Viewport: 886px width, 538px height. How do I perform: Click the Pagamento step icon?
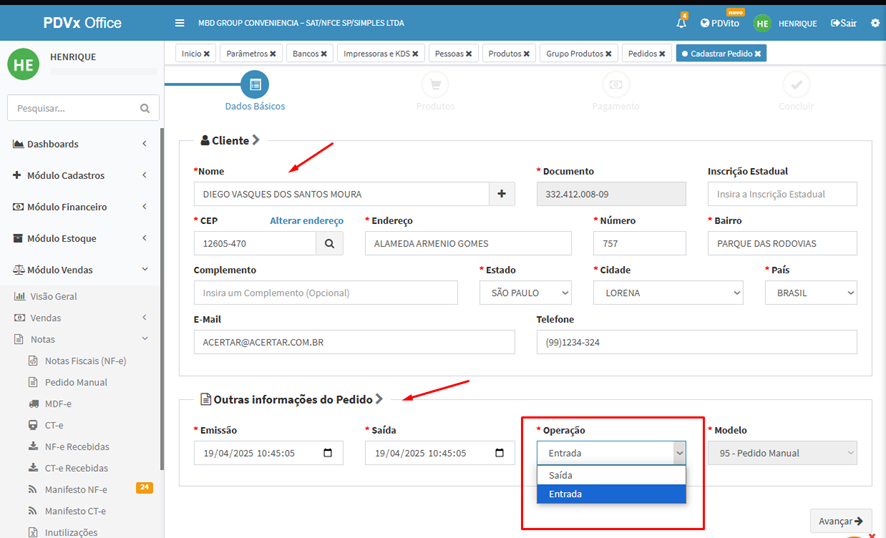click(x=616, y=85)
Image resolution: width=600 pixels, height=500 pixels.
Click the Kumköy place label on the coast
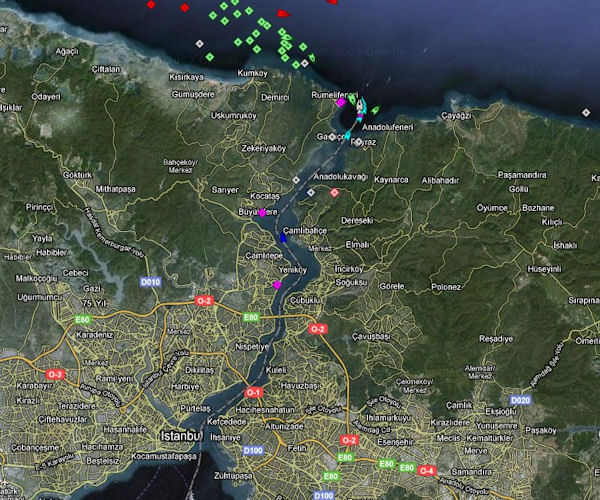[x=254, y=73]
━━━━━━━━━━━━━━━━
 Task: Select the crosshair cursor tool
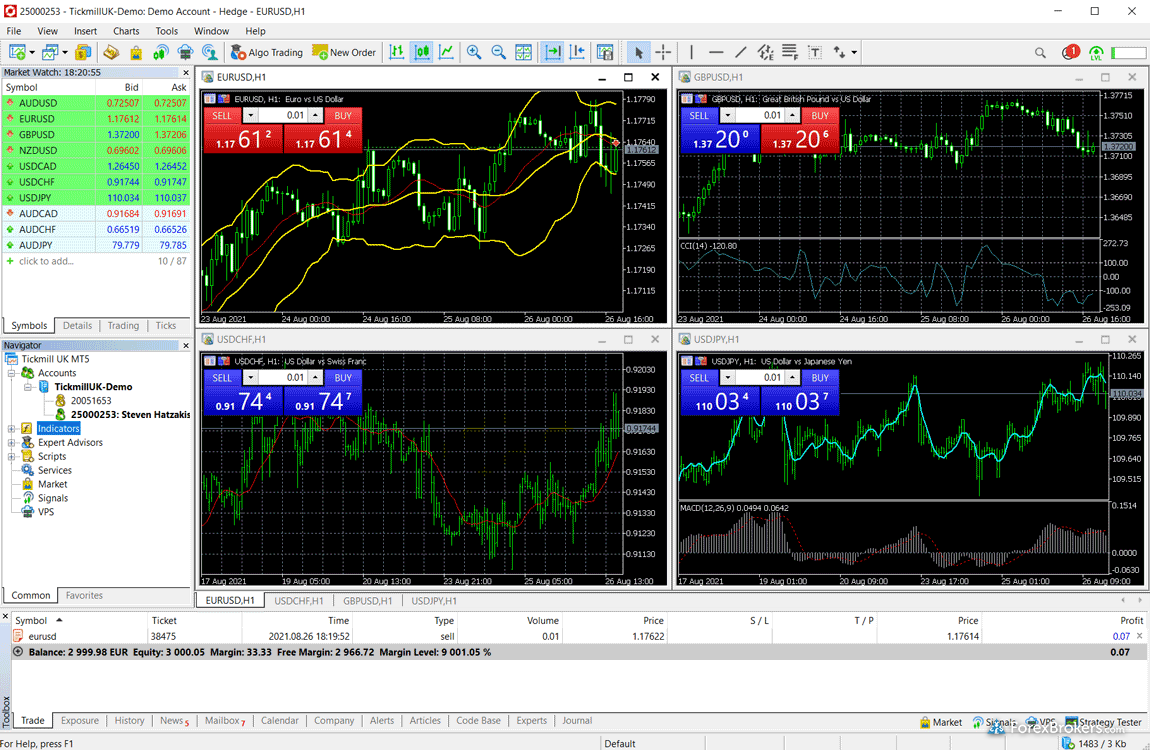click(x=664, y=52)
━━━━━━━━━━━━━━━━
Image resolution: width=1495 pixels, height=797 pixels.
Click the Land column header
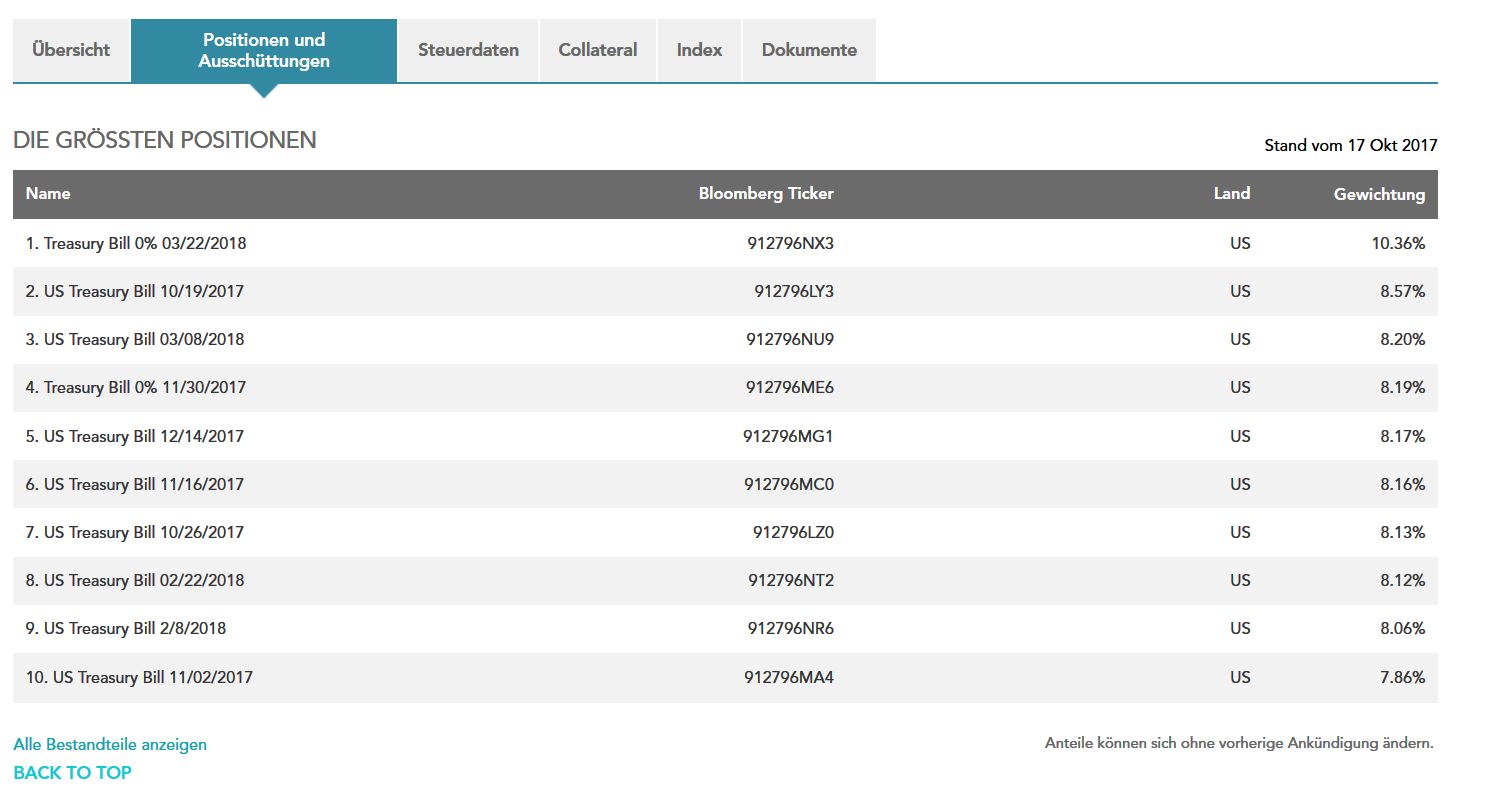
━━━━━━━━━━━━━━━━
For this exercise, gather every line of the data that contains the word "pixels".

→ **Written solution**
Image resolution: width=600 pixels, height=500 pixels.
Image resolution: width=1495 pixels, height=797 pixels.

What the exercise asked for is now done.